> [WORK INSTRUCTION] Quote every line of the material beneath this one.

++++++++++++++++++++

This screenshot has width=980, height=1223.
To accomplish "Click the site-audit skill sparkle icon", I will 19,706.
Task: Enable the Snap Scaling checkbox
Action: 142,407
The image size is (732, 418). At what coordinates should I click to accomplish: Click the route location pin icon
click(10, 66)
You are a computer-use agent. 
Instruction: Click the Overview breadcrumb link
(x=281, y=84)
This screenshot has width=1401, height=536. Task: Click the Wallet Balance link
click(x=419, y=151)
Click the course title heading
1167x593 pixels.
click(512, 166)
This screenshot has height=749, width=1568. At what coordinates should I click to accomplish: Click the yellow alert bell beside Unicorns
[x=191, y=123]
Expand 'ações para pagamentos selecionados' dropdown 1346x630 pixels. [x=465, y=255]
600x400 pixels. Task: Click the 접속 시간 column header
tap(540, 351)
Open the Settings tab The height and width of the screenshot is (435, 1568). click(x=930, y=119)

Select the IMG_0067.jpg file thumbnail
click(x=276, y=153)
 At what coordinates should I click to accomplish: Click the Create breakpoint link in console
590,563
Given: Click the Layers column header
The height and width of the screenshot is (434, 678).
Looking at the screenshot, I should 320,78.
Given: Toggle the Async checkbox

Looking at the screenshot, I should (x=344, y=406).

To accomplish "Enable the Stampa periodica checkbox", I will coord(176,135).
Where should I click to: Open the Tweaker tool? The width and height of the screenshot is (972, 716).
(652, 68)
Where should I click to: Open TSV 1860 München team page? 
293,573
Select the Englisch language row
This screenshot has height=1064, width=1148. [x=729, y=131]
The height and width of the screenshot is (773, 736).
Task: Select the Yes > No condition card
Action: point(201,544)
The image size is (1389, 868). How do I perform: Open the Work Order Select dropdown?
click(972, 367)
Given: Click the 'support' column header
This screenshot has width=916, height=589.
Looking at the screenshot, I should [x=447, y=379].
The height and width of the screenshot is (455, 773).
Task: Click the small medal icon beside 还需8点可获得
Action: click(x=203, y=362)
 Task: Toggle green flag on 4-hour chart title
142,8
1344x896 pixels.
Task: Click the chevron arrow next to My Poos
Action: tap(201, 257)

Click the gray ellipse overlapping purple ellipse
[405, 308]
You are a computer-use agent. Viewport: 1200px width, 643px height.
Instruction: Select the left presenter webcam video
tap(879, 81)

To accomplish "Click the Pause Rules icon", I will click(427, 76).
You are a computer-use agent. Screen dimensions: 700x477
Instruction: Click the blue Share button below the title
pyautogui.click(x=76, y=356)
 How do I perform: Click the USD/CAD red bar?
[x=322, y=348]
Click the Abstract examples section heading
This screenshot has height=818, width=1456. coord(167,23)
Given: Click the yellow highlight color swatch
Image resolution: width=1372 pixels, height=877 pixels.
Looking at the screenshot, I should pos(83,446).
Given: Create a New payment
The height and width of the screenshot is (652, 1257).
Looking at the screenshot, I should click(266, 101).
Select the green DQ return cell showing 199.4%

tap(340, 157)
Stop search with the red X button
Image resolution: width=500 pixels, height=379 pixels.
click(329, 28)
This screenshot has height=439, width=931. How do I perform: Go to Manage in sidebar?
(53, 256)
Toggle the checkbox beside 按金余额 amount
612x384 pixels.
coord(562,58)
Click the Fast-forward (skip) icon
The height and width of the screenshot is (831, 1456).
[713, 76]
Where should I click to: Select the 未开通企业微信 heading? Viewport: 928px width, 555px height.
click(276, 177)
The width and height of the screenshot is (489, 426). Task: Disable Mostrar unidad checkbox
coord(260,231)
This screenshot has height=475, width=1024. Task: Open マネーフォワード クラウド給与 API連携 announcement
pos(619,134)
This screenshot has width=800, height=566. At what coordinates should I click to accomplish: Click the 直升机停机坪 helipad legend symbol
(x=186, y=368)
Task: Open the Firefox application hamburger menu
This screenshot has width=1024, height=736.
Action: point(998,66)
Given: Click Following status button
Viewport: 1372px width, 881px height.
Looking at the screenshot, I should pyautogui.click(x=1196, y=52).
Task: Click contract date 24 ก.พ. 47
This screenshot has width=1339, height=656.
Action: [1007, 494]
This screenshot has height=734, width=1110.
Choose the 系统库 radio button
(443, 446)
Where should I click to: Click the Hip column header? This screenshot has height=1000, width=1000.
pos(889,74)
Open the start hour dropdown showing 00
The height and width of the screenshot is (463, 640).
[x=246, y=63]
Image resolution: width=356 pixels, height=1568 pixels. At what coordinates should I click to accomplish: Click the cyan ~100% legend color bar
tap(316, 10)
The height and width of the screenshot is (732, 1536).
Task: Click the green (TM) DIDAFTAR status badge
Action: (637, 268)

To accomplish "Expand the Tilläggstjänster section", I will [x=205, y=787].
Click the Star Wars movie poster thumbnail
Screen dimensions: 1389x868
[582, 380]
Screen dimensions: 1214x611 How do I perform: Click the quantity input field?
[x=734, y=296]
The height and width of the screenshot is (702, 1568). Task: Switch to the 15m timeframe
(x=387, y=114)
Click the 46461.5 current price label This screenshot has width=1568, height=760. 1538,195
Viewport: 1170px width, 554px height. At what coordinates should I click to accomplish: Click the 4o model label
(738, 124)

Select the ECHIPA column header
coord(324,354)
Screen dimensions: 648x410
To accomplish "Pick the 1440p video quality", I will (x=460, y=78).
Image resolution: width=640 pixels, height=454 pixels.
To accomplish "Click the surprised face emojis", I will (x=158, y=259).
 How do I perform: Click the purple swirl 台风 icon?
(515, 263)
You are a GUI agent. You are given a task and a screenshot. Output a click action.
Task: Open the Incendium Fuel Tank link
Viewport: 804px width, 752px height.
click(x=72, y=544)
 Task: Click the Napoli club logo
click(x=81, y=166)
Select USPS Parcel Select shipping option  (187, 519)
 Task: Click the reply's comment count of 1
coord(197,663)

++++++++++++++++++++

> [REPLY TO THE TASK]
This screenshot has width=980, height=1223.
To accomplish "Click the site-audit skill sparkle icon", I will 19,706.
Task: Enable the Snap Scaling checkbox
Action: 142,407
The image size is (732, 418). At what coordinates should I click to accomplish: Click the route location pin icon
click(10, 66)
You are a computer-use agent. 
Instruction: Click the Overview breadcrumb link
(x=281, y=84)
This screenshot has width=1401, height=536. Task: Click the Wallet Balance link
click(x=419, y=151)
Click the course title heading
1167x593 pixels.
click(512, 166)
This screenshot has height=749, width=1568. At what coordinates should I click to accomplish: Click the yellow alert bell beside Unicorns
[x=191, y=123]
Expand 'ações para pagamentos selecionados' dropdown 1346x630 pixels. [x=465, y=255]
600x400 pixels. Task: Click the 접속 시간 column header
tap(540, 351)
Open the Settings tab The height and width of the screenshot is (435, 1568). click(x=930, y=119)

Select the IMG_0067.jpg file thumbnail
click(x=276, y=153)
 At what coordinates should I click to accomplish: Click the Create breakpoint link in console
590,563
Given: Click the Layers column header
The height and width of the screenshot is (434, 678).
Looking at the screenshot, I should 320,78.
Given: Toggle the Async checkbox

Looking at the screenshot, I should (x=344, y=406).

To accomplish "Enable the Stampa periodica checkbox", I will coord(176,135).
Where should I click to: Open the Tweaker tool? The width and height of the screenshot is (972, 716).
(652, 68)
Where should I click to: Open TSV 1860 München team page? 
293,573
Select the Englisch language row
This screenshot has height=1064, width=1148. [x=729, y=131]
The height and width of the screenshot is (773, 736).
Task: Select the Yes > No condition card
Action: point(201,544)
The image size is (1389, 868). How do I perform: Open the Work Order Select dropdown?
click(972, 367)
Given: Click the 'support' column header
This screenshot has width=916, height=589.
Looking at the screenshot, I should [x=447, y=379].
The height and width of the screenshot is (455, 773).
Task: Click the small medal icon beside 还需8点可获得
Action: click(x=203, y=362)
 Task: Toggle green flag on 4-hour chart title
142,8
1344x896 pixels.
Task: Click the chevron arrow next to My Poos
Action: tap(201, 257)

Click the gray ellipse overlapping purple ellipse
[405, 308]
You are a computer-use agent. Viewport: 1200px width, 643px height.
Instruction: Select the left presenter webcam video
tap(879, 81)

To accomplish "Click the Pause Rules icon", I will click(427, 76).
You are a computer-use agent. Screen dimensions: 700x477
Instruction: Click the blue Share button below the title
pyautogui.click(x=76, y=356)
 How do I perform: Click the USD/CAD red bar?
[x=322, y=348]
Click the Abstract examples section heading
This screenshot has height=818, width=1456. coord(167,23)
Given: Click the yellow highlight color swatch
Image resolution: width=1372 pixels, height=877 pixels.
Looking at the screenshot, I should pos(83,446).
Given: Create a New payment
The height and width of the screenshot is (652, 1257).
Looking at the screenshot, I should click(266, 101).
Select the green DQ return cell showing 199.4%

tap(340, 157)
Stop search with the red X button
Image resolution: width=500 pixels, height=379 pixels.
click(329, 28)
This screenshot has height=439, width=931. How do I perform: Go to Manage in sidebar?
(53, 256)
Toggle the checkbox beside 按金余额 amount
612x384 pixels.
coord(562,58)
Click the Fast-forward (skip) icon
The height and width of the screenshot is (831, 1456).
[713, 76]
Where should I click to: Select the 未开通企业微信 heading? Viewport: 928px width, 555px height.
click(276, 177)
The width and height of the screenshot is (489, 426). Task: Disable Mostrar unidad checkbox
coord(260,231)
This screenshot has height=475, width=1024. Task: Open マネーフォワード クラウド給与 API連携 announcement
pos(619,134)
This screenshot has width=800, height=566. At what coordinates should I click to accomplish: Click the 直升机停机坪 helipad legend symbol
(x=186, y=368)
Task: Open the Firefox application hamburger menu
This screenshot has width=1024, height=736.
Action: point(998,66)
Given: Click Following status button
Viewport: 1372px width, 881px height.
Looking at the screenshot, I should pyautogui.click(x=1196, y=52).
Task: Click contract date 24 ก.พ. 47
This screenshot has width=1339, height=656.
Action: [1007, 494]
This screenshot has height=734, width=1110.
Choose the 系统库 radio button
(443, 446)
Where should I click to: Click the Hip column header? This screenshot has height=1000, width=1000.
pos(889,74)
Open the start hour dropdown showing 00
The height and width of the screenshot is (463, 640).
[x=246, y=63]
Image resolution: width=356 pixels, height=1568 pixels. At what coordinates should I click to accomplish: Click the cyan ~100% legend color bar
tap(316, 10)
The height and width of the screenshot is (732, 1536).
Task: Click the green (TM) DIDAFTAR status badge
Action: (637, 268)

To accomplish "Expand the Tilläggstjänster section", I will [x=205, y=787].
Click the Star Wars movie poster thumbnail
Screen dimensions: 1389x868
[582, 380]
Screen dimensions: 1214x611 How do I perform: Click the quantity input field?
[x=734, y=296]
The height and width of the screenshot is (702, 1568). Task: Switch to the 15m timeframe
(x=387, y=114)
Click the 46461.5 current price label This screenshot has width=1568, height=760. 1538,195
Viewport: 1170px width, 554px height. At what coordinates should I click to accomplish: Click the 4o model label
(738, 124)

Select the ECHIPA column header
coord(324,354)
Screen dimensions: 648x410
To accomplish "Pick the 1440p video quality", I will (x=460, y=78).
Image resolution: width=640 pixels, height=454 pixels.
To accomplish "Click the surprised face emojis", I will (x=158, y=259).
 How do I perform: Click the purple swirl 台风 icon?
(515, 263)
You are a GUI agent. You are given a task and a screenshot. Output a click action.
Task: Open the Incendium Fuel Tank link
Viewport: 804px width, 752px height.
click(x=72, y=544)
 Task: Click the Napoli club logo
click(x=81, y=166)
Select USPS Parcel Select shipping option  (187, 519)
 Task: Click the reply's comment count of 1
coord(197,663)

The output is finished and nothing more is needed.